Stung by Soaring Transport Costs, Factories Bring Jobs Home Again

The rising cost of shipping everything from industrial-pump parts to lawn-mower batteries to living-room sofas is forcing some manufacturers to bring production back to North America and freeze plans to send even more work overseas.

“My cost of getting a shipping container here from China just keeps going up – and I don’t see any end in sight,” says Claude Hayes, president of the retail heating division at DESA LLC. He says that cost has jumped about 15%, to about $5,300, since January and is set to increase again next month to $5,600.

The cost of shipping a standard, 40-foot container from Asia to the East Coast has already tripled since 2000 and will double again as oil prices head toward $200 a barrel, says Jeff Rubin, chief economist at CIBC World Markets in Toronto. He estimates transportation costs are now the equivalent of a 9% tariff on goods coming into U.S. ports, compared with the equivalent of only 3% when oil was selling for $20 a barrel in 2000.

“In a world of triple-digit oil prices, distance costs money,” Mr. Rubin wrote in a recent report. He figures that for every 10% increase in the distance of a trip, energy costs rise 4.5%.

Transportation costs are just part of a larger wave of inflation sweeping global manufacturing, which has also been pounded by higher costs for basic materials, such as steel and resins.

■ Provided data
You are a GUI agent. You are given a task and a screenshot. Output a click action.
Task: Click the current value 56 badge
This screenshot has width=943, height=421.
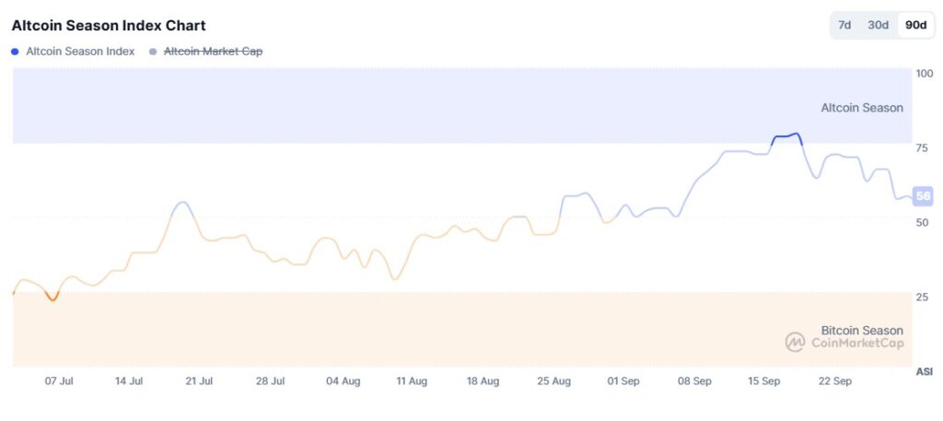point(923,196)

---

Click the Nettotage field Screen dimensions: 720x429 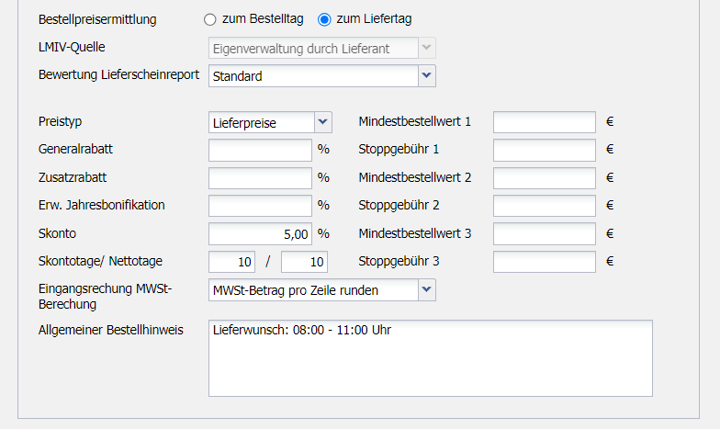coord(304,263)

■ Problem description
Copy the passage of the transport-costs article between "Stung by Soaring" and "more work overseas.", inclusive, swapping "manufacturers" for "producers". The records have no role here.

■ Worked solution
Stung by Soaring Transport Costs, Factories Bring Jobs Home Again

The rising cost of shipping everything from industrial-pump parts to lawn-mower batteries to living-room sofas is forcing some producers to bring production back to North America and freeze plans to send even more work overseas.